Kreis Wesel: FDP/VWG kritisiert Müllpreis-Kalkulation

Kreis Wesel: FDP/VWG kritisiert die Müllpreis-Kalkulation

Der Entsorgungsvertrag des Kreises Wesel wird bis 2025 mit der Kreis Weseler Abfallgesellschaft (KWA) verlängert. So will es die politische Mehrheit, doch für die FDP/VWG-Fraktion im Weseler Kreistag ist das ein Unding.

„Geheimsache Abfallgebühren“ titelte Vorsitzender Rainer Mull am Donnerstag eine Mitteilung, in der er das Vorgehen scharf kritisiert, und von einem „Hauruckverfahren während der laufenden Fußball WM“ spricht. Weil die Kreisverwaltung sich geweigert habe, vorher die Räte der Kommunen anzuhören und Kalkulationsgrundlagen der Gebühren ab 2021 offenzulegen, habe die FDP/VWG nicht zugestimmt. Hätten die Räte die Zahlen erfahren, wäre der Aufschrei groß gewesen, sagte Mull.
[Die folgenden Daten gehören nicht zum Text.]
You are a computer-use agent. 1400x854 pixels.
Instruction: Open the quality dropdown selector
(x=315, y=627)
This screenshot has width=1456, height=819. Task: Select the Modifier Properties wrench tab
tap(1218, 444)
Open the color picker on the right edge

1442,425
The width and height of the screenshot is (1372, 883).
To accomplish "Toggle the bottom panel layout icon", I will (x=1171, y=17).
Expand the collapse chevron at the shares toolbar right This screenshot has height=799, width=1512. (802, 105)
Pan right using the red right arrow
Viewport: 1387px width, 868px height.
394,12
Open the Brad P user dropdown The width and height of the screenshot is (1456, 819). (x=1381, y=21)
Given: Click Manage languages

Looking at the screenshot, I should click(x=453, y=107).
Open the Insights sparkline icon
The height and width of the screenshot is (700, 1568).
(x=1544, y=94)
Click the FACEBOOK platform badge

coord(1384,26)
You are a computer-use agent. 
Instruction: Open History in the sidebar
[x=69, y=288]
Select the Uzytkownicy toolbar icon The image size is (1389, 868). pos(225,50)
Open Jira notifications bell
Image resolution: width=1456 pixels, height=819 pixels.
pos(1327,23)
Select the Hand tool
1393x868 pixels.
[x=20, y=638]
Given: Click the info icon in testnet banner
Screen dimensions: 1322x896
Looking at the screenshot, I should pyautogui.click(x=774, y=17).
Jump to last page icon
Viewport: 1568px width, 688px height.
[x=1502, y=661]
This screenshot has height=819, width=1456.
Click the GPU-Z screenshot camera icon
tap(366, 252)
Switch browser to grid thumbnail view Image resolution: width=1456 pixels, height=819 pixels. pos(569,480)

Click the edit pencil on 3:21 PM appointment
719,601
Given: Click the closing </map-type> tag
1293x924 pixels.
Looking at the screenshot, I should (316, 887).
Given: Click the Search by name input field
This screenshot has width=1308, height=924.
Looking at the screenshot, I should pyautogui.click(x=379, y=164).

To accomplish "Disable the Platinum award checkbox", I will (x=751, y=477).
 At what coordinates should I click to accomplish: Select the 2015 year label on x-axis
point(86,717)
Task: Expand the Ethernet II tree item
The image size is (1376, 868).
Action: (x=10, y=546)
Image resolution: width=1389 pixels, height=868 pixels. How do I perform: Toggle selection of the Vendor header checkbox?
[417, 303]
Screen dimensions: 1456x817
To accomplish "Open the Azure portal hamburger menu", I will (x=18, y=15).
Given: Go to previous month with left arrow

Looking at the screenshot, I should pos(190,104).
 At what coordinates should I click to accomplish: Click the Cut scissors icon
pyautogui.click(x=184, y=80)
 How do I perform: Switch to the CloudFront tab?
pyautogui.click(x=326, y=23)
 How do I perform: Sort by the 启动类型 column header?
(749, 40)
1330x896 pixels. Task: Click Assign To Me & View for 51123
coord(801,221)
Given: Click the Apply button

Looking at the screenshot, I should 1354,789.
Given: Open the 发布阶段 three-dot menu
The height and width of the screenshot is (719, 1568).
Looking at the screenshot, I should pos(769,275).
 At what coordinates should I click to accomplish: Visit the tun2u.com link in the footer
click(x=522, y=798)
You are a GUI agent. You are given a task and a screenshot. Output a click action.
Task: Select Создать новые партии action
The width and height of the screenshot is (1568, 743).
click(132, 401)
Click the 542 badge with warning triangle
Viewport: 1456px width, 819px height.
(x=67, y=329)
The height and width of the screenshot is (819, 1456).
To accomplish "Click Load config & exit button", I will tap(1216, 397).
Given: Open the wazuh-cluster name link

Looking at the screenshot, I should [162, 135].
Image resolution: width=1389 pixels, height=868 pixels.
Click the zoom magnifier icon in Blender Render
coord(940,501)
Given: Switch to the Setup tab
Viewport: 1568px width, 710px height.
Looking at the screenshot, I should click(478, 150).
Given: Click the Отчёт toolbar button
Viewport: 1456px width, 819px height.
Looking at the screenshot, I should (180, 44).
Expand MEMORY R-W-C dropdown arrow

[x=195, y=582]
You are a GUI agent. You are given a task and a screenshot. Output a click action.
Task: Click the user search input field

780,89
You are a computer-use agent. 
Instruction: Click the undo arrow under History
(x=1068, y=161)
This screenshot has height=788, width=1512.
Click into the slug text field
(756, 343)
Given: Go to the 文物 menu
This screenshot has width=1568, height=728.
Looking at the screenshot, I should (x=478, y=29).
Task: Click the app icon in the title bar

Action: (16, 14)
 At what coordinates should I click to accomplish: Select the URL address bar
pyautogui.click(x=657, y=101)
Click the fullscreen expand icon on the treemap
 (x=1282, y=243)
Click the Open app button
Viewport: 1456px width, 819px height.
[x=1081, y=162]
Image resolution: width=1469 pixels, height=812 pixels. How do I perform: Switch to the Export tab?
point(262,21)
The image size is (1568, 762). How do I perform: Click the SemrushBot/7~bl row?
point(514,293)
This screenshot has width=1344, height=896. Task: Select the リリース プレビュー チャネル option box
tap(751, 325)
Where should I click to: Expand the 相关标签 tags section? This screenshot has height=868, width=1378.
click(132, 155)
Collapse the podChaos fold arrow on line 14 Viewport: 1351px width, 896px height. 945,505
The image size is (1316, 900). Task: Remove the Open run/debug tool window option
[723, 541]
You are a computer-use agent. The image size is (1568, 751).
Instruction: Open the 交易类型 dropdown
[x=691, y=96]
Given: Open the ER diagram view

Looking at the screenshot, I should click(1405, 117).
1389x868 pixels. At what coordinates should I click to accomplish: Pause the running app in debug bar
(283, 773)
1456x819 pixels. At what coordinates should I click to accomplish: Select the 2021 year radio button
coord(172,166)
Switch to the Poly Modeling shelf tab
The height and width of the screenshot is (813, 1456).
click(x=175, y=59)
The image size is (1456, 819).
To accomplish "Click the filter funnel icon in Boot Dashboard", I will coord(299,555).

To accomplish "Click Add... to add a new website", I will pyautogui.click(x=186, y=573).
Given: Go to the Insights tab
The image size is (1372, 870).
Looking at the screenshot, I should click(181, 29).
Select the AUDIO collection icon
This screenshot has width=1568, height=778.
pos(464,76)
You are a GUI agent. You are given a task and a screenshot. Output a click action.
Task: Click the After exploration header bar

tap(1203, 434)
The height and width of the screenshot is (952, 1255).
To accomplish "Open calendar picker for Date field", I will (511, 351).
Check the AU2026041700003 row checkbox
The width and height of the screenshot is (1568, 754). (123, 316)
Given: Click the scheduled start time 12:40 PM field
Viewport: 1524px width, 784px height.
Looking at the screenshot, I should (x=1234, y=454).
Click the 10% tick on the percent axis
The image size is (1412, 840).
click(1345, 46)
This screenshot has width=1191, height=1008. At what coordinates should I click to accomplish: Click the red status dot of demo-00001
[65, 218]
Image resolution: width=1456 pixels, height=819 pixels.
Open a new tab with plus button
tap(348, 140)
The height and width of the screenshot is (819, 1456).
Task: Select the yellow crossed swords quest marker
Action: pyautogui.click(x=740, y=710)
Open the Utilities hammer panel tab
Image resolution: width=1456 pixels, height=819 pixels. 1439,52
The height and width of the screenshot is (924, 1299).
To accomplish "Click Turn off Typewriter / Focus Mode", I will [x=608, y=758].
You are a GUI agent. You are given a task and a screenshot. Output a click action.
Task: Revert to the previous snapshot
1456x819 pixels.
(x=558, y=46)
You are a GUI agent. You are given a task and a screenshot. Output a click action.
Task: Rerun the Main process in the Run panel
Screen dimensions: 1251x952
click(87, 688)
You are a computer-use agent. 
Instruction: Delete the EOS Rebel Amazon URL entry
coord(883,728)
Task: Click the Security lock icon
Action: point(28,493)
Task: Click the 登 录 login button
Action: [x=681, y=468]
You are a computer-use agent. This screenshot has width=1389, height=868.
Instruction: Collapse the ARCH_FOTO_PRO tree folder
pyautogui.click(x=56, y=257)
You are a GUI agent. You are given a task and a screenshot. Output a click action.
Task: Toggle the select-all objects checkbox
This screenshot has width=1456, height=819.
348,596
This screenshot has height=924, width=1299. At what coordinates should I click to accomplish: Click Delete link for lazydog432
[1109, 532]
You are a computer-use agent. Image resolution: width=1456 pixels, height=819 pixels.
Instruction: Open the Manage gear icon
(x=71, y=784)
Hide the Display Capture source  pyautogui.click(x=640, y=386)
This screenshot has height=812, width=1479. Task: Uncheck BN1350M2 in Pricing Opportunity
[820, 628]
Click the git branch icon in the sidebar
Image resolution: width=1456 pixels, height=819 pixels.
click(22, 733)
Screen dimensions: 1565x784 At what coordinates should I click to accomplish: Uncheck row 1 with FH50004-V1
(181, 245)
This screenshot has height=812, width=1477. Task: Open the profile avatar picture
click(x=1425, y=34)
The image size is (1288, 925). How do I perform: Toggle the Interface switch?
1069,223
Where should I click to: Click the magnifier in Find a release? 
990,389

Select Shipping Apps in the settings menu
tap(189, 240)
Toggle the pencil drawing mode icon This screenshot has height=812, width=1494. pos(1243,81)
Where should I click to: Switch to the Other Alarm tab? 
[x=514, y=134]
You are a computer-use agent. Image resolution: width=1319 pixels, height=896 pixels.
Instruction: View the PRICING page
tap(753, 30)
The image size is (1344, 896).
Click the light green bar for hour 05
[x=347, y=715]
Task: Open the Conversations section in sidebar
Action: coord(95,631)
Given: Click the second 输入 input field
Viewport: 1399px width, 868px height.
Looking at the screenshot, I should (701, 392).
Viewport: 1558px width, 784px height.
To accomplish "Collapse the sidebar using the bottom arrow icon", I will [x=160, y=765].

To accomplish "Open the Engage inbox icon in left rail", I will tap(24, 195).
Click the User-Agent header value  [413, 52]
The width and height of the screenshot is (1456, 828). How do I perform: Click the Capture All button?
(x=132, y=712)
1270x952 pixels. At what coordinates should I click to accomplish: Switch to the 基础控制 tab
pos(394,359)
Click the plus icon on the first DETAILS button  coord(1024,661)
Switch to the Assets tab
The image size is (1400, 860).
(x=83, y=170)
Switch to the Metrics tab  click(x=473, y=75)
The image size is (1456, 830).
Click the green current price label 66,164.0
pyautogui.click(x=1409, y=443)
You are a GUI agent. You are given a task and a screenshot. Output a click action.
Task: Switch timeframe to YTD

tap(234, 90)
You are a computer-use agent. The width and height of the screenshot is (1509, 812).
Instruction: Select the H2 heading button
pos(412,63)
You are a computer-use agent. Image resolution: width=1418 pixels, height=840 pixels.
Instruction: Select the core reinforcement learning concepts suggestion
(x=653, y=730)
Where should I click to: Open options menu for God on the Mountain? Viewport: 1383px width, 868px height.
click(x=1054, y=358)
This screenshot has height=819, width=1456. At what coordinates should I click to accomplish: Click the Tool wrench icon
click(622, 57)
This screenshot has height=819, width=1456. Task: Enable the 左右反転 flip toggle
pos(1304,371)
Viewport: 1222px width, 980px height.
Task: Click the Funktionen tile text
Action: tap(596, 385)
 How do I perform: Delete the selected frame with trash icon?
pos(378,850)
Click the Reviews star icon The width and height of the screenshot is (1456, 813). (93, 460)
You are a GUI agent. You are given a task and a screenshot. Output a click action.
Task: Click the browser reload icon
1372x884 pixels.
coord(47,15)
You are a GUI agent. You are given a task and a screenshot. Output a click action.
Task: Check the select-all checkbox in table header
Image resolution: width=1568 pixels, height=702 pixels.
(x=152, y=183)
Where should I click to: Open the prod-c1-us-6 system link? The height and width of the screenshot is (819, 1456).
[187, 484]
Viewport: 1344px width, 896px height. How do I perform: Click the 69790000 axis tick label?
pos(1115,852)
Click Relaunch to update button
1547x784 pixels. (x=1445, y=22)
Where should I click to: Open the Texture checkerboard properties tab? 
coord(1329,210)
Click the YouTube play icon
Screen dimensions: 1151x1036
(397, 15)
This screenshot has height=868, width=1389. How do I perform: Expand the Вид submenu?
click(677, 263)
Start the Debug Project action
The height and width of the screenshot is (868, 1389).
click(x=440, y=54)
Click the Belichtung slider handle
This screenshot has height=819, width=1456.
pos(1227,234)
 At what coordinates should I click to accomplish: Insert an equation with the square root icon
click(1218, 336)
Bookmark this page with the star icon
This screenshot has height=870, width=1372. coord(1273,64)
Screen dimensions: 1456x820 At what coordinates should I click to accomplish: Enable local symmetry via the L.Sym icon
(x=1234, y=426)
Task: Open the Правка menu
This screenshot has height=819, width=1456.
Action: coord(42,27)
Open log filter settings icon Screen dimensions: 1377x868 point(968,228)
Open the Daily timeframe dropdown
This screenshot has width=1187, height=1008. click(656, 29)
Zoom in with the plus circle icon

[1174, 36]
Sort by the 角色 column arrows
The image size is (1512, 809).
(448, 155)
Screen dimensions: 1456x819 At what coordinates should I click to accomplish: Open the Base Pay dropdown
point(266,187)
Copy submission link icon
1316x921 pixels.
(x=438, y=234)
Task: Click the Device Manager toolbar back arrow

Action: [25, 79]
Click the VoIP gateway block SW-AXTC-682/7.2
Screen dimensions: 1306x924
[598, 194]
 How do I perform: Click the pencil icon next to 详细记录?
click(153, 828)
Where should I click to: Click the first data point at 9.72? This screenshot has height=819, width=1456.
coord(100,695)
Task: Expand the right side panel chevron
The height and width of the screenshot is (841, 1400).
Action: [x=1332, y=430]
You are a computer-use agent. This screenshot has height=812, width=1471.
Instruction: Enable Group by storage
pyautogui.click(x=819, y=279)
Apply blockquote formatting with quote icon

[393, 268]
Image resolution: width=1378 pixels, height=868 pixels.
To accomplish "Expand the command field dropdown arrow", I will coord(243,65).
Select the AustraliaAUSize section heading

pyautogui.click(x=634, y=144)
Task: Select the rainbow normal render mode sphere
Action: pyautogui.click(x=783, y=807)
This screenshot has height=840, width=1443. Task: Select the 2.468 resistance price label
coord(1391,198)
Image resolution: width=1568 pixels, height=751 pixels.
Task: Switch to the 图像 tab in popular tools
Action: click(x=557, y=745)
Die Fraktion um Mull sieht den Bürger klar im Nachteil gegenüber Nachbarn, die beispielsweise eine Tonne Hausmüll für rund 80 Euro entsorgen lassen können. Im Kreis Wesel werden 207 Euro je Tonne als Leistungsgebühr erhoben, ferner 21.50 Euro als Grundgebühr pro Einwohner. Damit sei der Kreis Wesel deutschlandweit auf einem negativen Spitzenplatz.